(Data entries)
>> START

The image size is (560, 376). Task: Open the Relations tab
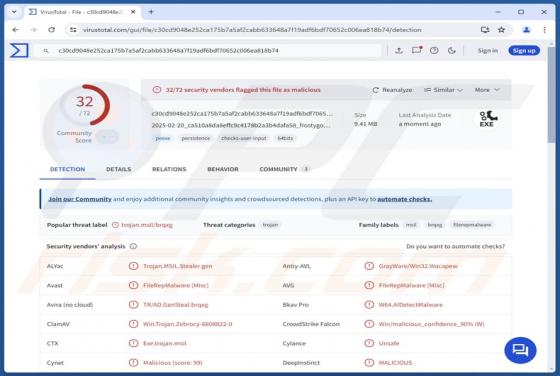[169, 169]
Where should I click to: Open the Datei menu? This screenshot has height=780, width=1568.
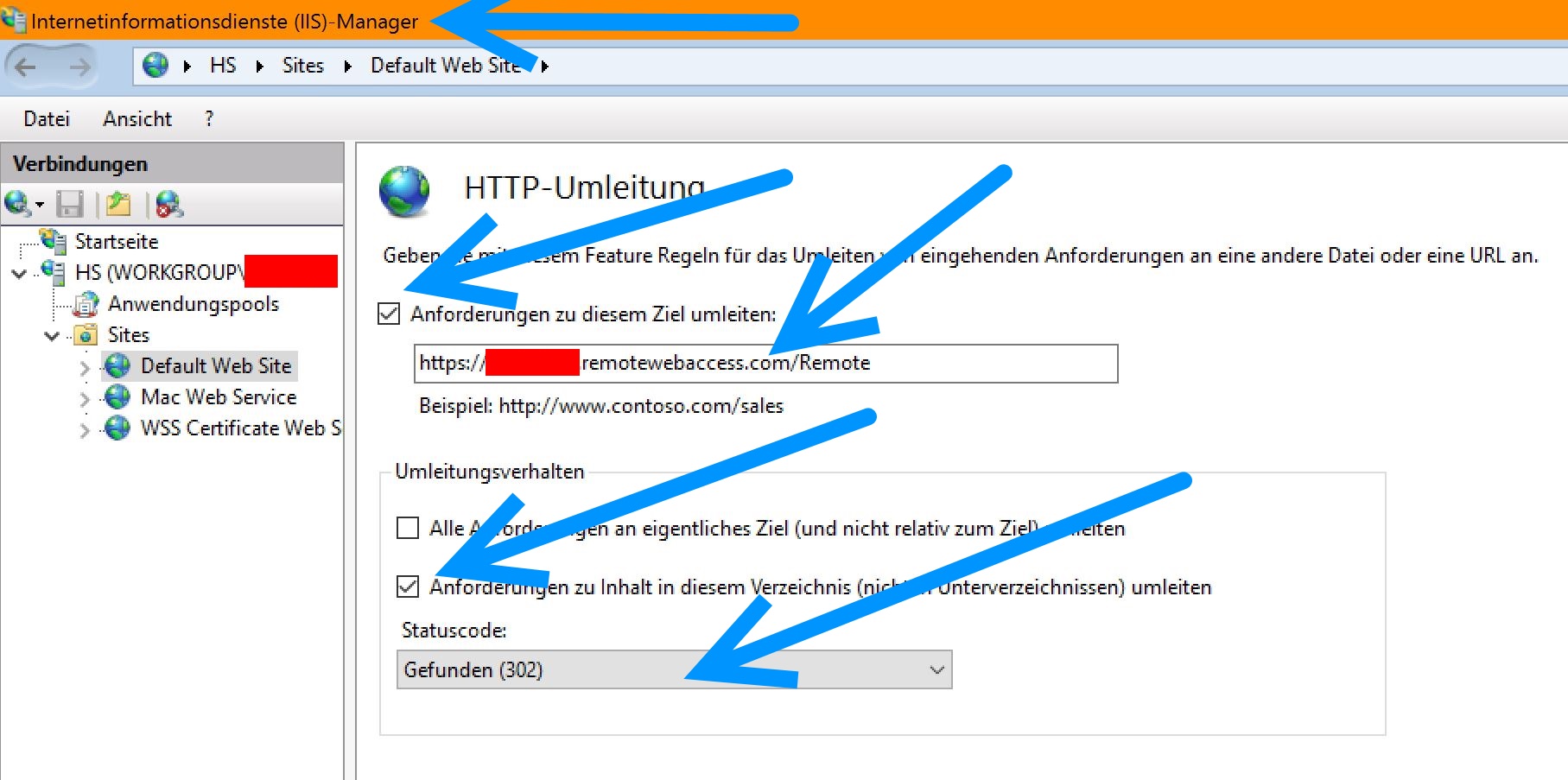pos(45,118)
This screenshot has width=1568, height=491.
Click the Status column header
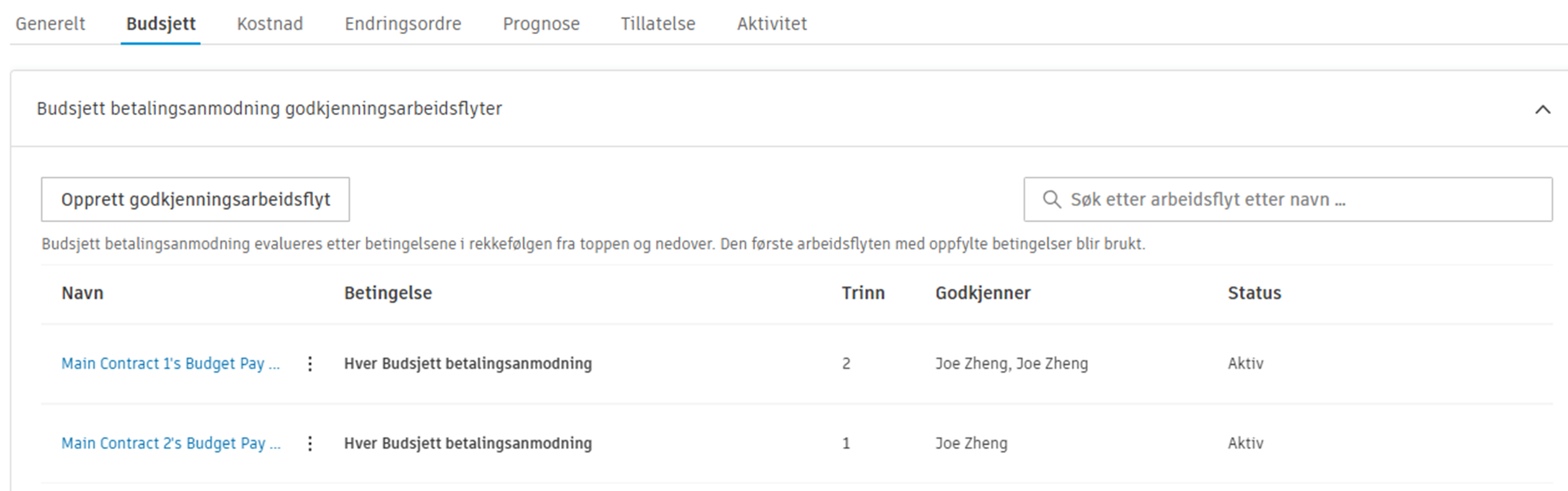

>> END

_Task to carry out_
Rewrite every item with "screenshot" renamed to "capture" and nothing else changed. Omit the pictures from your answer.

_Output for this exercise_
The image size is (560, 376). Task: Open the Relations tab
[169, 169]
Where should I click to: Open the Datei menu? This capture has height=780, width=1568.
pos(45,118)
This capture has width=1568, height=491.
Click the Status column header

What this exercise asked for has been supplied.